In 32-bit under Windows 95 you may be given what appears to be a segment:offset address, but it isn't. Because 32-bit applications use linear address, what it's actually showing is the code segment, and the address where the error occurred. Ignore the segment - you only need to note the address part, in this case 00401189. Windows NT, having a different underlying architecture in the first place, only gives you the address. We basically follow the same procedure that we did for 16-bit applications, and turn to the map file and search for that address.

401058 137 Code GPFNOW_TEXT
401190 3B Code IEXE32_TEXT
4011CC 2A Code INIT_TEXT
. . .
401058 _main
401100 GPF_TYPE2@F
401174 GPF_TYPE1@F
402000 $WINDOW
. . .

And again, we find 2 places in the map file that look interesting. The first tells us that the procedure that caused us the problem is in the GPFNOW_TEXT segment. The second section tells us that the procedure is GPF_TYPE1 @F (00401189 is between 401174 and 402000).

If you don't have a map file for a 32-bit application

3295o.gif

32nto.gif

If you don't have the map file for a 32-bit application, we basically follow the same procedure that we did for the 16-bit application - but there's a problem. See it? If we're running under Windows NT, we don't know what DLL caused the problem! Windows 95 tells us in the error window, but NT doesn't.

Now, at this point you should be able to go to the Dr Watson log file and work out which DLL caused the problem. As this excerpt shows, the log lists the base address of the DLLs and their name. The names of the Clarion DLLs are conspicuous by their absence. We know that the problem is in the DLL whose address is 00800000 (from the address of 00854904), but we don't know what the DLL is called!

(00400000 - 00408000) 
(77f60000 - 77fbc000) dll\ntdll.dbg
(00800000 - 00800000) 
(77dc0000 - 77dfe000) dll\advapi32.dbg
(77f00000 - 77f5e000) dll\kernel32.dbg
(77e70000 - 77ec4000) dll\user32.dbg
(77ed0000 - 77efc000) dll\gdi32.dbg
(77e10000 - 77e62000) dll\rpcrt4.dbg
(00240000 - 002b3000) COMCTL32.dbg
(77d80000 - 77db2000) dll\comdlg32.dbg
(77c40000 - 77d7c000) dll\shell32.dbg
(5f600000 - 5f618000) drv\winspool.dbg
(006f0000 - 006f0000)

About the only way I know of finding the DLL is by using some third-party software, and you have to have that software running when your application GPFs. I use a nifty little utility called HandleEx (from http://www.sysinternals.com) that shows each application, it's associated DLLs, and the base memory address for each DLL.
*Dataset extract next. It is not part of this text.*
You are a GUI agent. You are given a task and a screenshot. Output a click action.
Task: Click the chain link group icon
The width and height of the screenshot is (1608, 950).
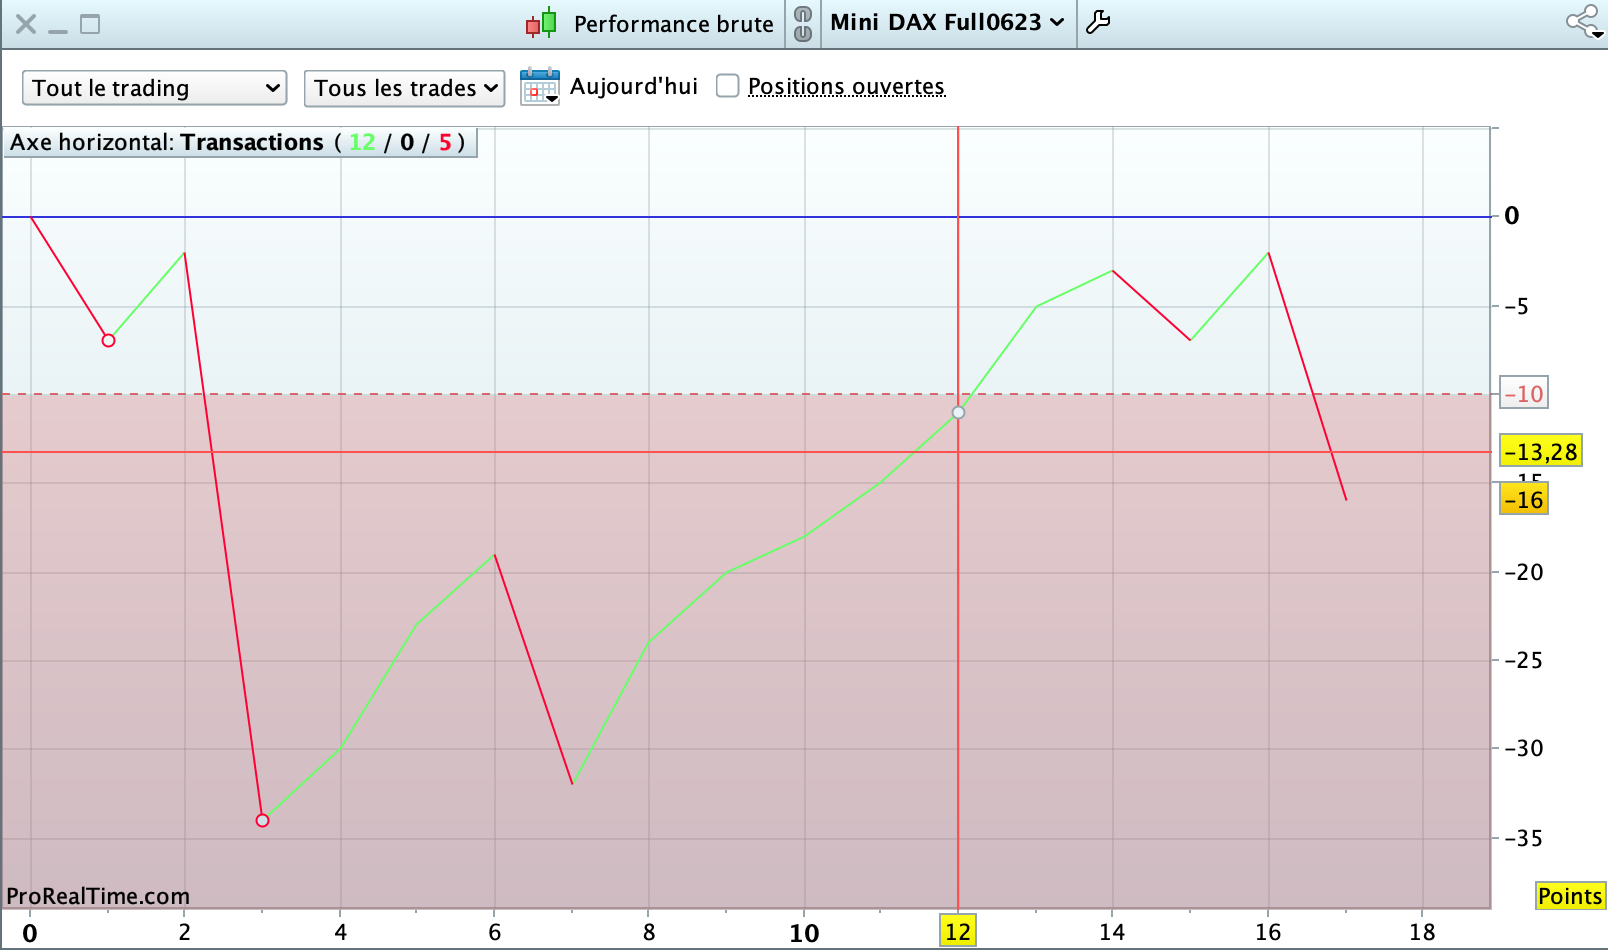coord(803,23)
Once we've worked out what DLL caused the problem, there are a number of different options open to us, most of which still involve searching the .LIB for assembler code. The easiest and quickest involves using the built-in 'quick view' function on the DLL. It only works as long as the offending procedure is exported from the DLL. Of course, you won't know that until you try, but that's only a 5 minute exercise.

Run Explorer and right-click on CW2RUN32.DLL. Look for the line that says Image base' - for CW2RUN32 it should read 0800000. Subtract 0800000 from our address of 854904 and we get 54904. Look further down in the listing, and you'll see 3 columns labeled 'ordinal', 'entry point' and 'name'. Look for an entry point that's lower than 54904, and you should find 543dc (at ordinal 02AF). That's the procedure (ViewDriver2) that caused the problem. Of course, if the procedure is not exported then this won't work, and we have to resort to another method.

If we don't have a debugger installed and we can get the Dr Watson log file, it shows us the assembler which caused us the problem. Then we just search the .LIB for the assembler code and work out the procedure name as before.

008548f4 807f4800 cmp byte ptr [edi+0x48],0x0 ds:01daf77e=??
008548f8 752d jnz 00854927
008548fa 89f8 mov eax,edi
008548fc e817080000 call 00855118
00854901 8b4033 mov eax,[eax+0x33] ds:0119ea06=????????
FAULT ->00854904 8b4039 mov eax,[eax+0x39] ds:0119ea06=????????
00854907 2500020000 and eax,0x200
0085490c 83f800 cmp eax,0x0
0085490f 7416 jz 00854927
00854911 6a00 push 0x0

If we don't have a debugger, but we don't have the log file (for whatever reason), we have to follow the same procedure we did for 16-bit applications and dis-assemble the DLL first. Once we have the assembler instructions, we can search the .LIB for the assembler code and work out the procedure name as before.

If we have Visual Studio installed, that will give us the opportunity to debug the application. Of course, it won't do us a lot of good because Visual Studio has no knowledge of Clarion source code and we still end up with a faceful of assembler. However, it does tell us what other DLLs are referenced by the application and what DLL caused the problem. Even though we know that, we still have to search the .LIB for the assembler instructions and work out what procedure caused the problem.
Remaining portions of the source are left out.